REGISTER VIEWPOINTS: Justice story keeps changing

In business, people's duties change all the time. Sometimes it's a question of finding where to best place your resou
Sandusky Register Staff
May 24, 2010


In business, people's duties change all the time.

Sometimes it's a question of finding where to best place your resources, match people's skills to the needed job. Sometimes it's disciplinary. The point is, it's the boss' job to make that decision.

So the reassignment of Sandusky police officer James DeSalle, and reassignment of his police dog Justice to narcotics, need not have been a big deal.

But after there was an outcry,, acting Police Chief Charlie Sams had an opportunity to satisfy the reasonable questions with an explanation that made sense and stuck. He didn't.

The story seemed to change each time Sams was asked why dog and man were reassigned.

This is what he said:

July 9: No disciplinary problems with DeSalle. "Sometimes it's a perfect fit to have an officer from the narcotic unit work with the dog," Sams says. There are other reasons, but he won't detail them.

July 13: Sams says, at a city commission meeting, there was "constant complaining" by DeSalle about working weekends, DeSalle had issues with supervisors and problems kenneling the dog at home and when DeSalle went on vacation. This answer, by the way, seemsto satisfy many of those who questioned the move.

July 16: Sams says there's a "preliminary investigation" about two possible "improprieties." We ask for policies and procedures relating to the police dog unit; Sams says none exist.

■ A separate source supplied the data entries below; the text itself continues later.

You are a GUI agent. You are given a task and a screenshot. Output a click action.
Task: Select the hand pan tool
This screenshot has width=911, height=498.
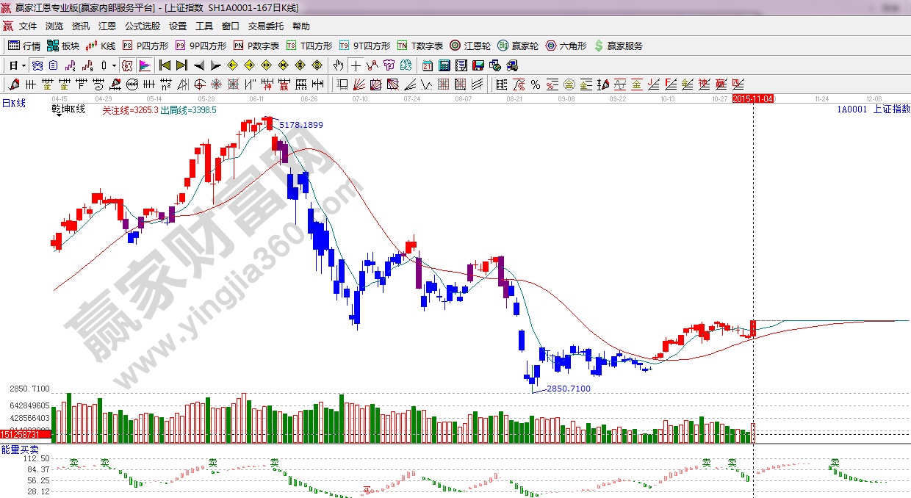[338, 65]
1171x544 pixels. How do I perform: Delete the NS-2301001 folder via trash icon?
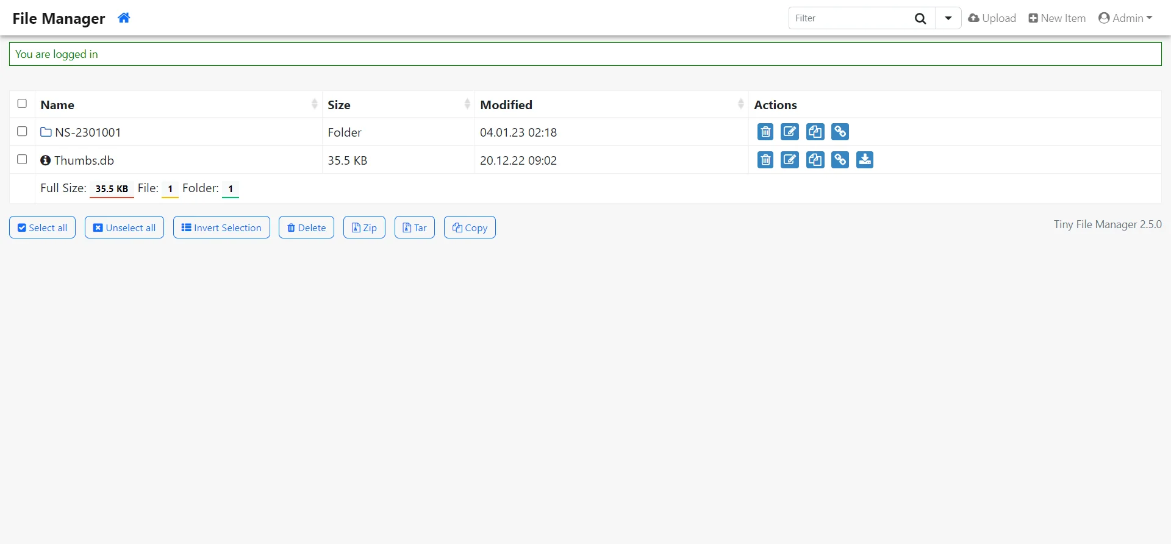tap(765, 132)
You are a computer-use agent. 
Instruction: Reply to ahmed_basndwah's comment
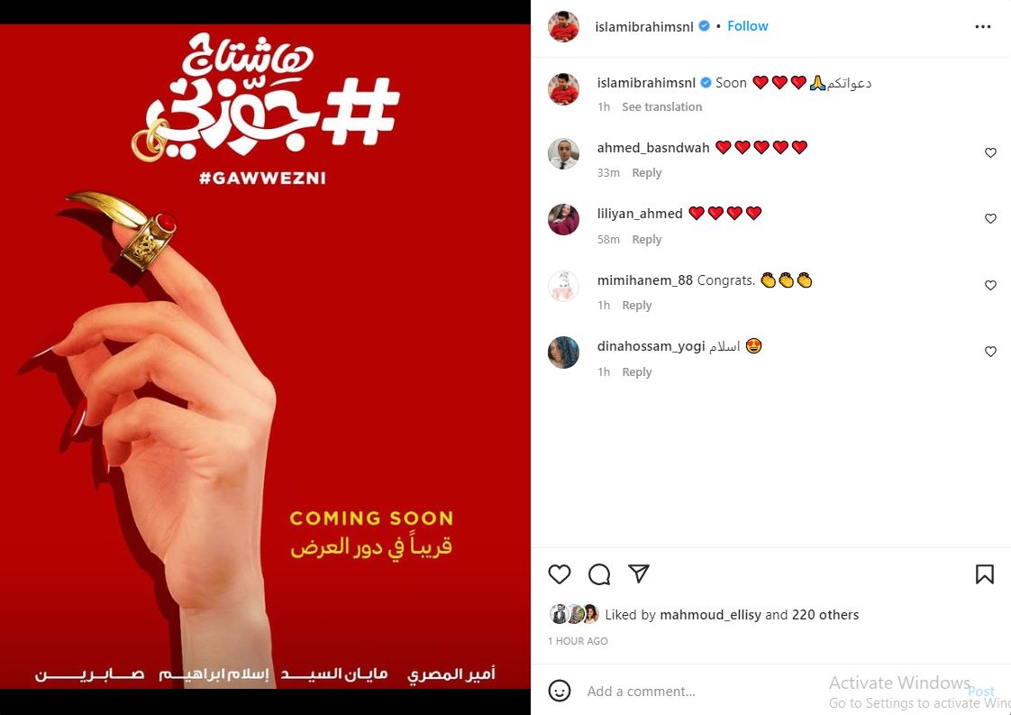click(x=647, y=173)
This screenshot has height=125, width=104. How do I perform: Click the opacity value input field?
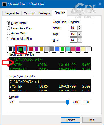click(86, 102)
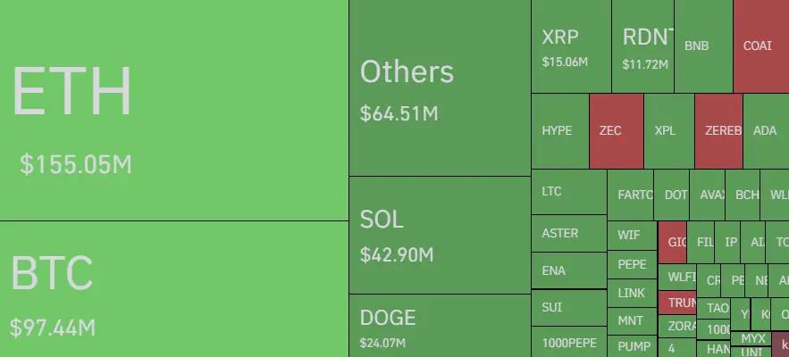
Task: Click the HYPE tile
Action: (x=560, y=130)
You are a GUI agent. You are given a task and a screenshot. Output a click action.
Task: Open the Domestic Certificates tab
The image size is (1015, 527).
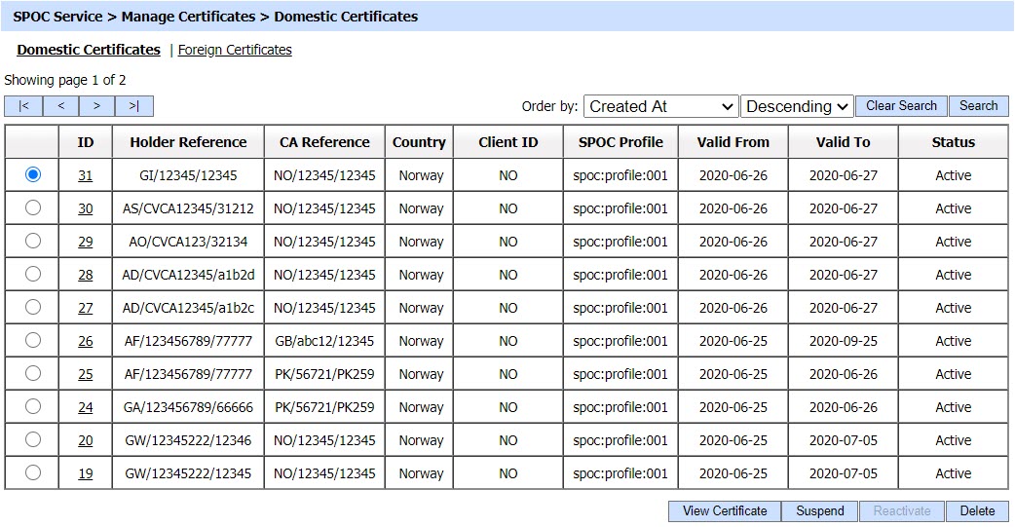tap(89, 50)
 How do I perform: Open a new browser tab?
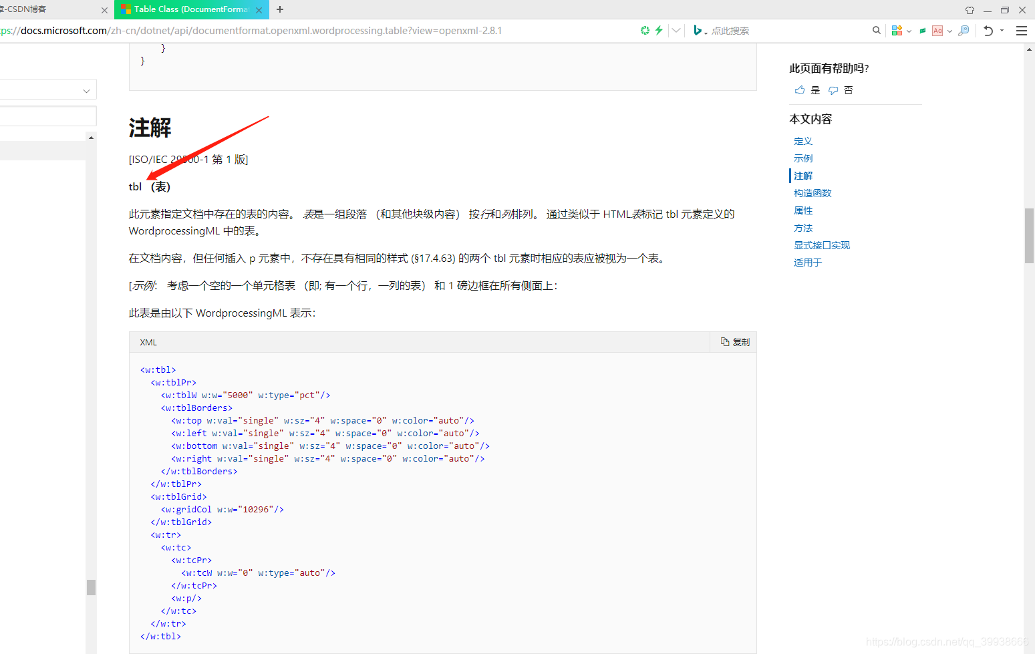pos(279,9)
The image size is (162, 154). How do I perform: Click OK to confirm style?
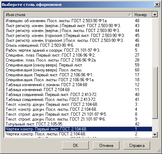[75, 146]
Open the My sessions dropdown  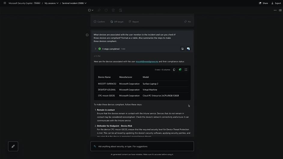coord(51,3)
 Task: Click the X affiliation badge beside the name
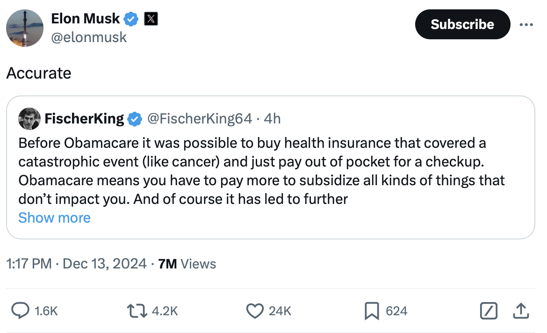click(151, 19)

July 17: Digging for information the police department won't release, we discover there were policies and procedures, put in place by then-chief Kim Nuesse. Sams says he forgot about them, they were never official anyway, and he's redoing the manual and hasn't gotten to the part about police dog policies and procedures. There's a memo with the police union about that; Sams doesn't have a copy but says Law Director Don Icsman might.

Last weekend: We hear about a complaint filed against another officer who forgot to turn off a police cruiser's tape recorder -- which picked up DeSalle's complaints.

Monday: There are technical problems getting the tape to us, Sams says. Icsman says he'll do everything he can to get us the tape by Tuesday.

Tuesday: Sams complains about us going to Icsman, says the comments in the tape had nothing to do with DeSalle's reassignment, says the delay in getting us the tape was because he wanted to be certain he was giving us the right tape, but there is, in effect, only one tape. We receive a copy of the tape. So far, the tape is the only documented complaint we have found.

The point is one we keep making about city hall and the police department: The story keeps changing, to whatever's most convenient at the time for those we ask for explanation.

Is the reassignment of DeSalle and Justice, despite what some police dog experts and others say about the bond forged between man and dog who train together, the right thing to do? We don't know. And because of the constantly changing story -- one of many such examples at the police department and at city hall -- we find ourselves in the same position we've been in many times before, wondering if the taxpayers and residents of Sandusky will ever have the final answer, one we all can trust.